Start of RECORDS SUPPLIED

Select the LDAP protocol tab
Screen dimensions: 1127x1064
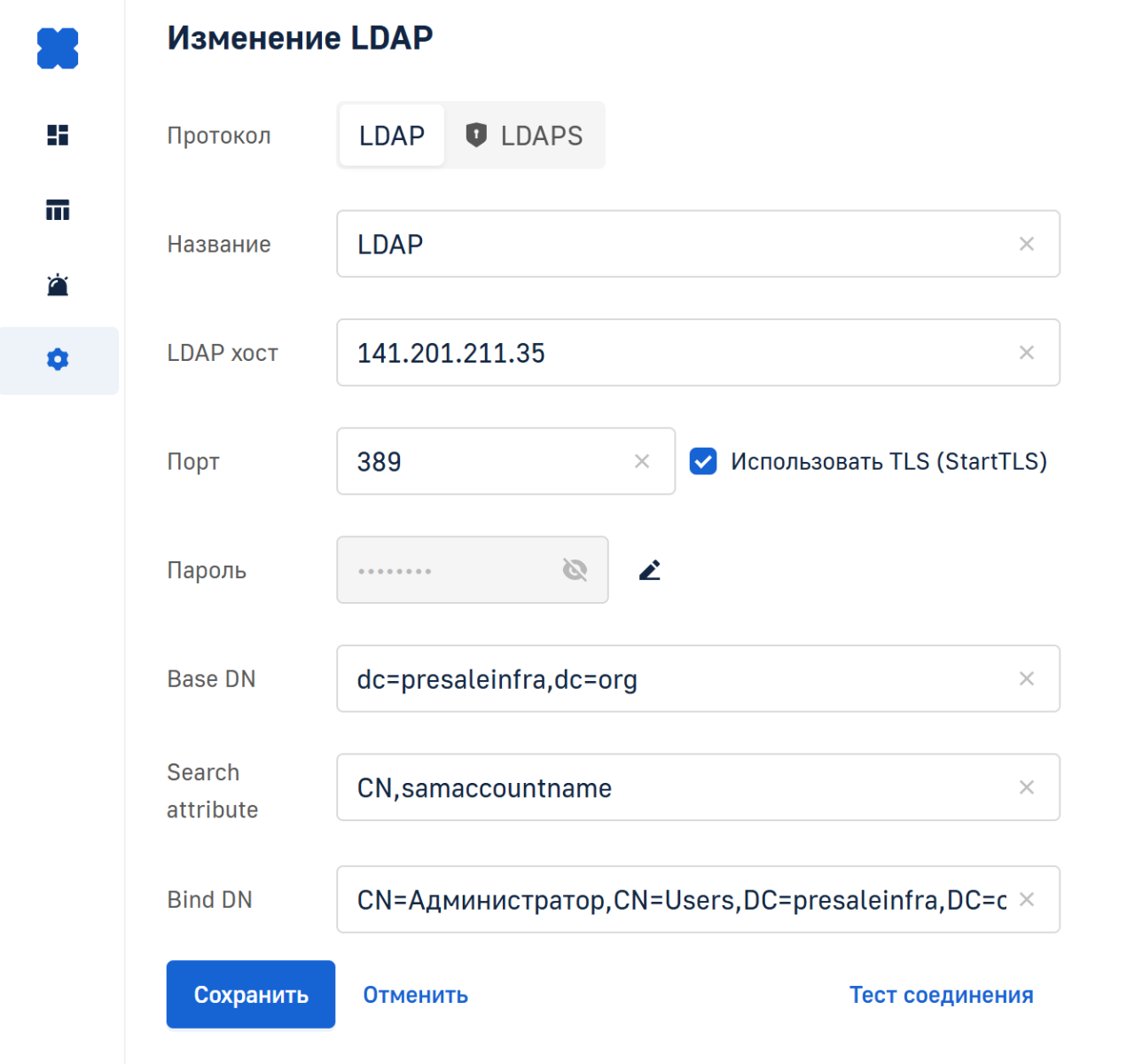[391, 136]
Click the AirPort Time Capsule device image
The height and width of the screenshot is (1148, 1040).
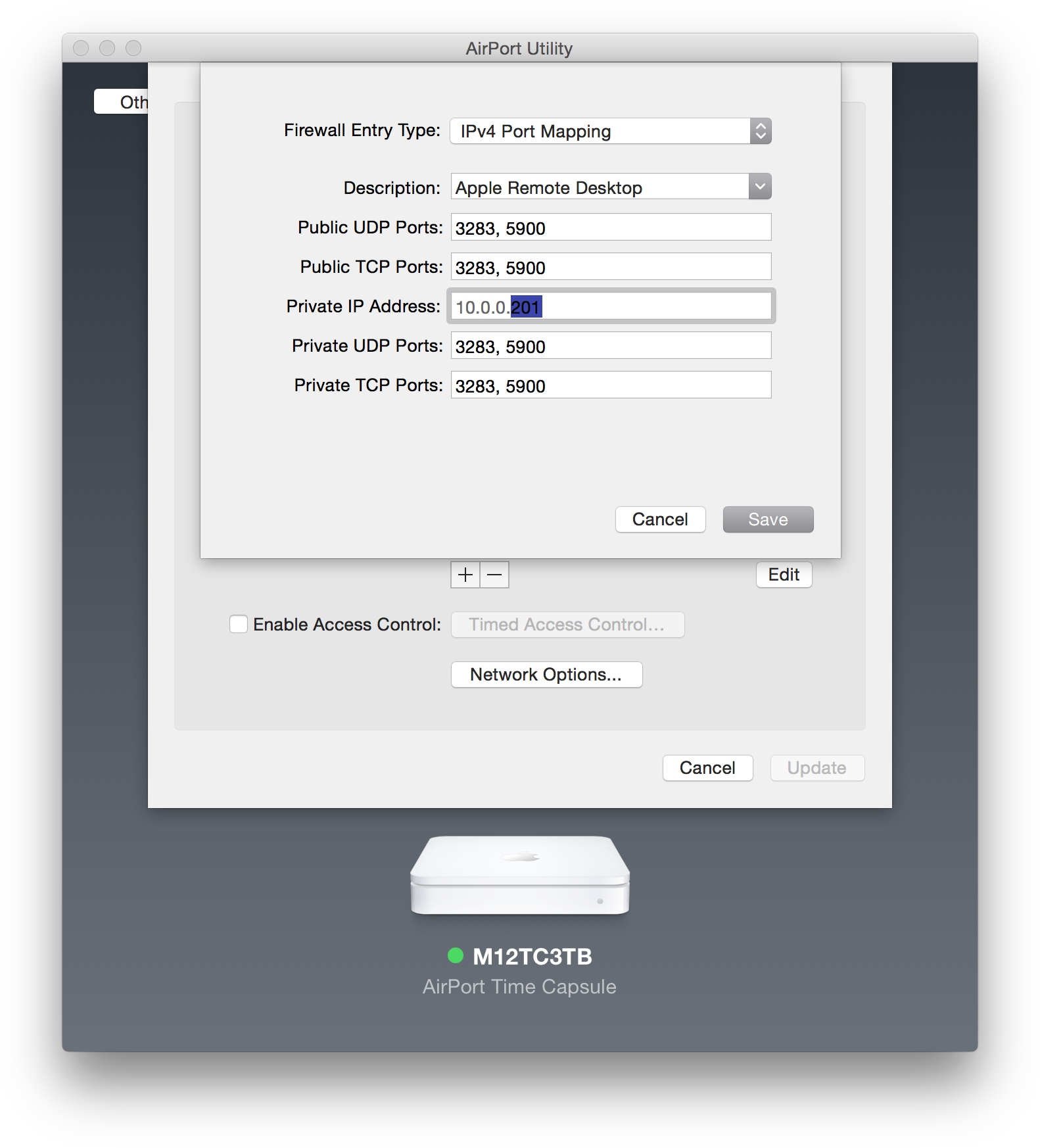[519, 876]
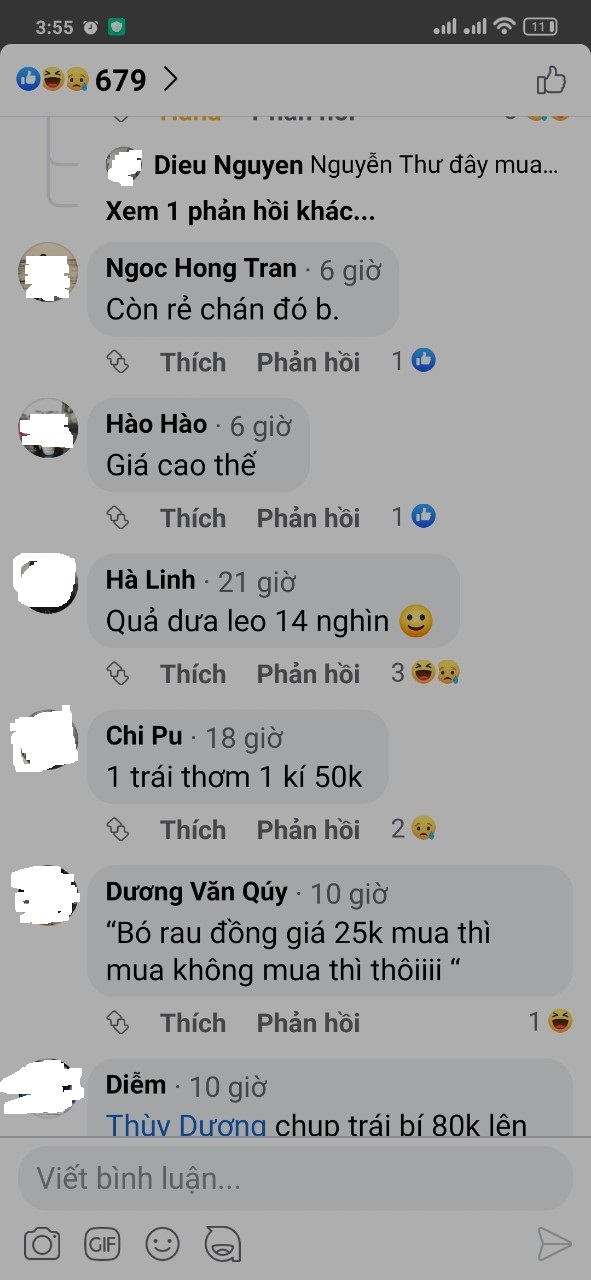Screen dimensions: 591x1280
Task: Show reactions count on Hà Linh's comment
Action: pos(425,674)
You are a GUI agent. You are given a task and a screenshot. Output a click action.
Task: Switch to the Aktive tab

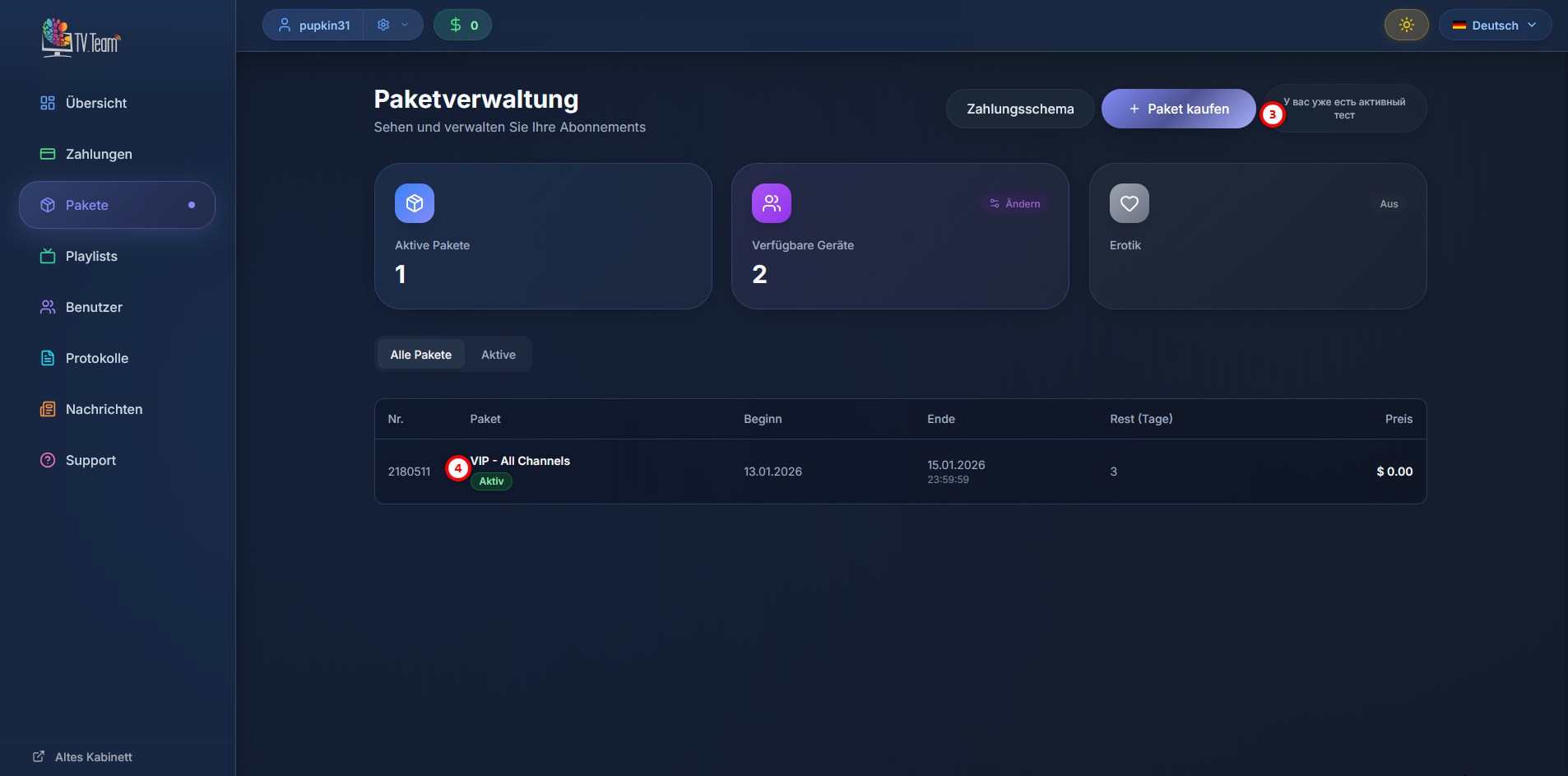click(x=498, y=355)
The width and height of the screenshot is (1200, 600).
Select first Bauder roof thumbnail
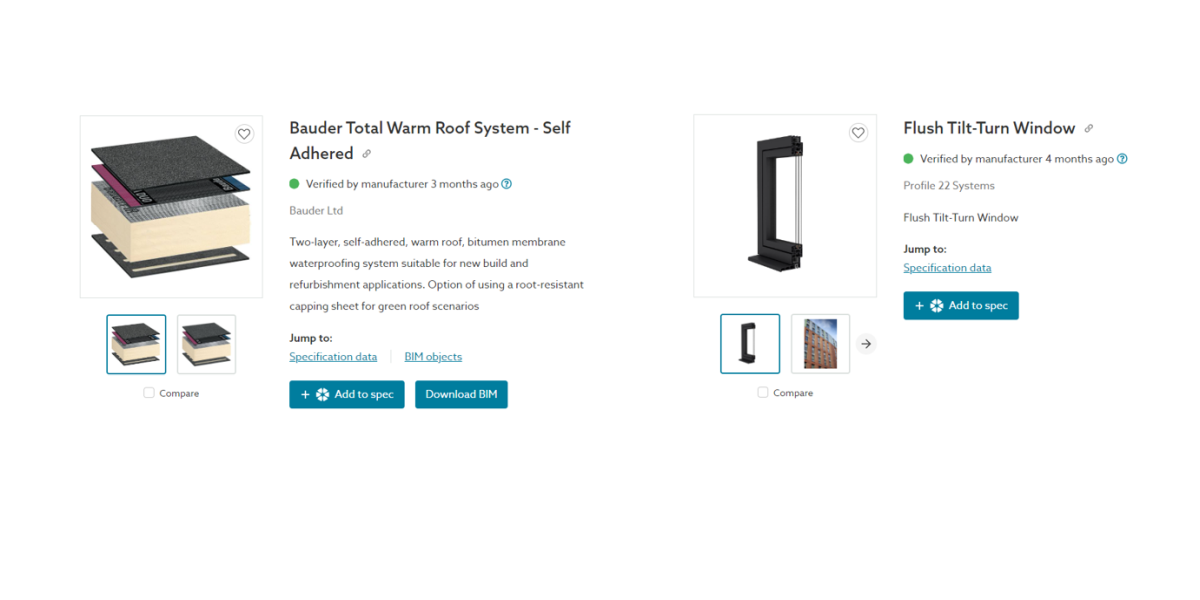click(x=136, y=344)
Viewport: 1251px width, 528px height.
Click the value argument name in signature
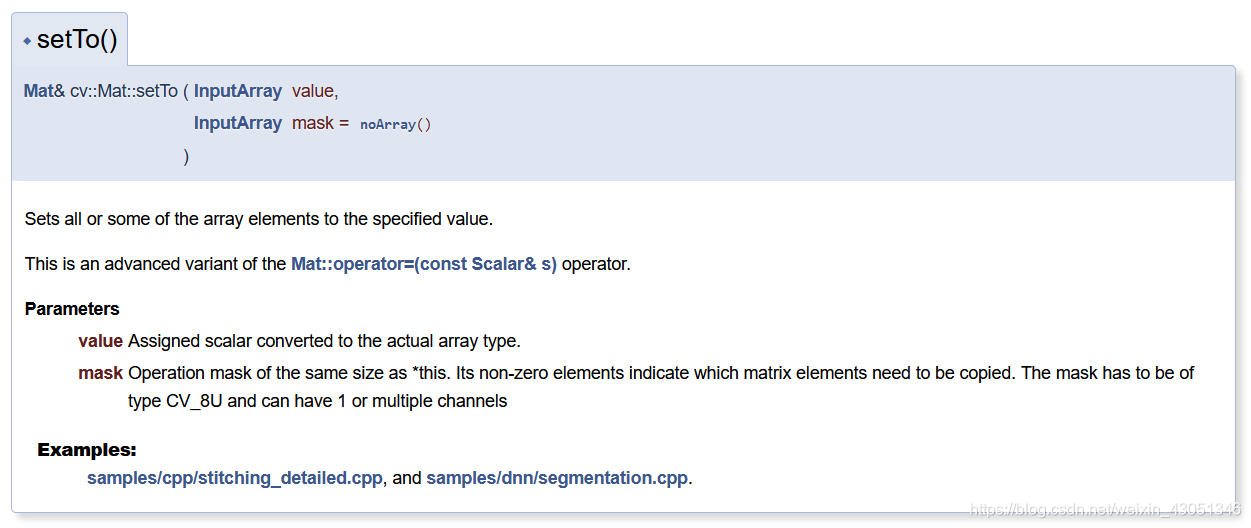coord(315,91)
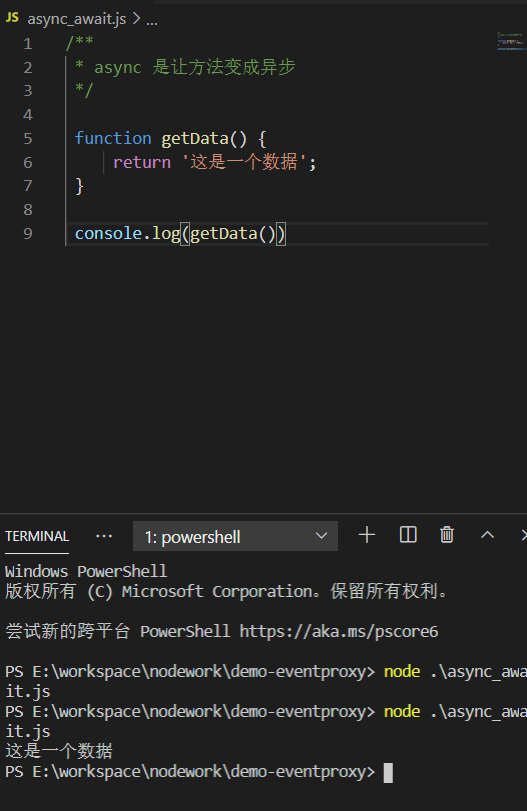This screenshot has width=527, height=811.
Task: Open the https://aka.ms/pscore6 link
Action: coord(339,631)
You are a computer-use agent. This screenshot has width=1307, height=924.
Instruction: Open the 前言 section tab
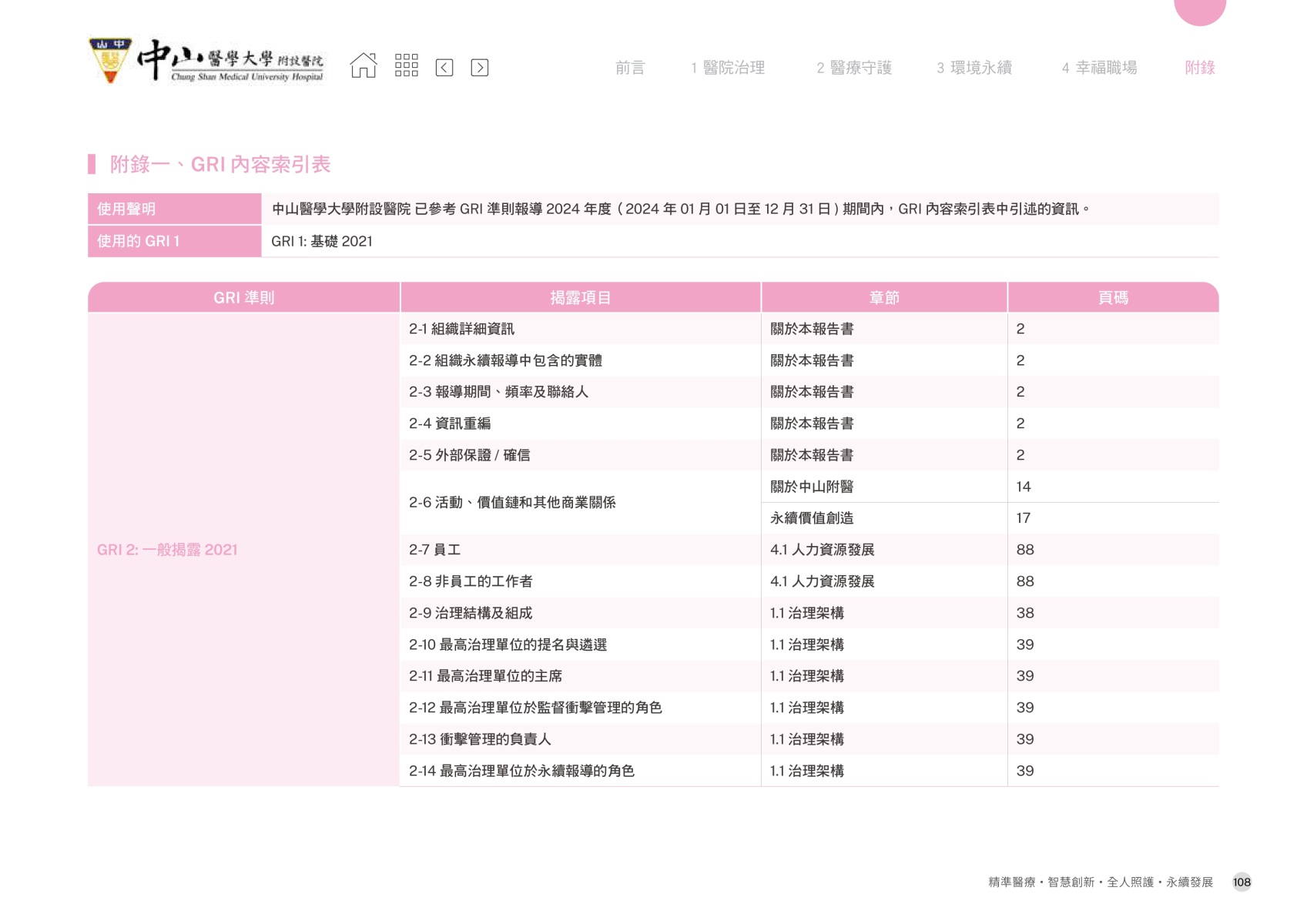(629, 68)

End of RECORDS SUPPLIED

_TO DO:_
All lines after and including the one with "Screen dimensions: 1127x1064", through the end of the entries above, should be output exactly and by themselves. The pictures are to be left out.

_WRITTEN SOLUTION:_
Screen dimensions: 1127x1064
[391, 136]
Click the AirPort Time Capsule device image
The height and width of the screenshot is (1148, 1040).
[519, 876]
Screen dimensions: 591x1280
Task: Show reactions count on Hà Linh's comment
Action: pos(425,674)
You are a GUI agent. You are given a task and a screenshot. Output a click action.
Task: Switch to the Aktive tab

click(x=498, y=355)
The width and height of the screenshot is (1200, 600).
Select first Bauder roof thumbnail
click(x=136, y=344)
Viewport: 1251px width, 528px height.
Click the value argument name in signature
coord(315,91)
This screenshot has width=527, height=811.
Task: Open the https://aka.ms/pscore6 link
Action: coord(339,631)
You are a computer-use agent. This screenshot has width=1307, height=924.
Instruction: Open the 前言 section tab
(629, 68)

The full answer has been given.